51. Aralarında hüküm vermesi için Allah'a ve Resûlüne davet edildiklerinde, müminlerin sözü ancak «İşittik ve itaat ettik» demeleridir. İşte asıl bunlar kurtuluşa erenlerdir.

52. Her kim Allah'a ve Resûlüne itaat eder, Allah'a saygı duyar ve O'ndan sakınırsa, işte asıl bunlar mutluluğa erenlerdir.

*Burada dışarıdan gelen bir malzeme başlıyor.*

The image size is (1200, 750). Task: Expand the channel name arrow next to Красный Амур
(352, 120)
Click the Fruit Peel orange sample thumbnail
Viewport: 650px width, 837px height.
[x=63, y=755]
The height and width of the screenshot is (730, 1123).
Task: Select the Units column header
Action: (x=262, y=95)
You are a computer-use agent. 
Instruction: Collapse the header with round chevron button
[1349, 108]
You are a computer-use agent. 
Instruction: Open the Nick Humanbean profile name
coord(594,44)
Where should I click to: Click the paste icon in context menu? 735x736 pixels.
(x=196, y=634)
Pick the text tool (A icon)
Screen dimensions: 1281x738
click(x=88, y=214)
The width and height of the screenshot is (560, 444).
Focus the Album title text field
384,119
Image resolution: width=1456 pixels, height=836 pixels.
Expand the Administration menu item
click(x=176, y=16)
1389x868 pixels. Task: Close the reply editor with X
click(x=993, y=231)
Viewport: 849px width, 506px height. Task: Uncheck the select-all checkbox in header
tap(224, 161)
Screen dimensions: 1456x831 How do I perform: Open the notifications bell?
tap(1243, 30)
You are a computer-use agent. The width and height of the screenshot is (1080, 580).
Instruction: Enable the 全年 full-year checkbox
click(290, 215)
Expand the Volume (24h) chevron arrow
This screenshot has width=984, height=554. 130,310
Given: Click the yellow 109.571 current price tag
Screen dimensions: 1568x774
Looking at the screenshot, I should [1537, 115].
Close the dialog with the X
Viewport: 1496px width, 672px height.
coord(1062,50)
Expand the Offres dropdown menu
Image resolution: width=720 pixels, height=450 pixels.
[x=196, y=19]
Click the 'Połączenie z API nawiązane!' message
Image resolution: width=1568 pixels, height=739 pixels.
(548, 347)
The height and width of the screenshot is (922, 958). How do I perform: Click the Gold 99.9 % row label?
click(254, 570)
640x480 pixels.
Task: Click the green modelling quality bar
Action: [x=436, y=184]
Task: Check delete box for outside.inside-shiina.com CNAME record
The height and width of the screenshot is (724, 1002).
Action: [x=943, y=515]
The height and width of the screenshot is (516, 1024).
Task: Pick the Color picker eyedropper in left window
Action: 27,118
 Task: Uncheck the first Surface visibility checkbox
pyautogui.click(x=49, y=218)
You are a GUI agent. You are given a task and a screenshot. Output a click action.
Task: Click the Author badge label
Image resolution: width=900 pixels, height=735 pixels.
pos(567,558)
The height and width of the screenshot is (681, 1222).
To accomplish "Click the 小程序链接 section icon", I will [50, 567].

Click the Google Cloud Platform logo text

53. (Münafıklar), sen hakikaten kendilerine emrettiğin takdirde mutlaka (savaşa) çıkacaklarına dair, en ağır yeminleri ile Allah'a yemin ettiler. De ki: Yemin etmeyin. İtaatiniz malûmdur! Bilin ki Allah, yaptıklarınızdan haberdardır.

54. De ki: Allah'a itaat edin; Peygamber'e de itaat edin. Eğer yüz çevirirseniz şunu bilin ki, Peygamber'in sorumluluğu kendisine yüklenen (tebliğ görevini yapmak), sizin sorumluluğunuz da size yüklenen (görevleri yerine getirmeniz)dir. Eğer ona itaat ederseniz, doğru yolu bulmuş olursunuz. Peygamber'e düşen, sadece açık-seçik duyurmaktır.



Doğru Çeviri:
47Ve onlar, “Allah'a ve Elçi'ye inandık ve itaat ettik” diyorlar. Sonra da onlardan bir grup, arkasından geri duruyorlar ve bunlar, mü’minler değildir.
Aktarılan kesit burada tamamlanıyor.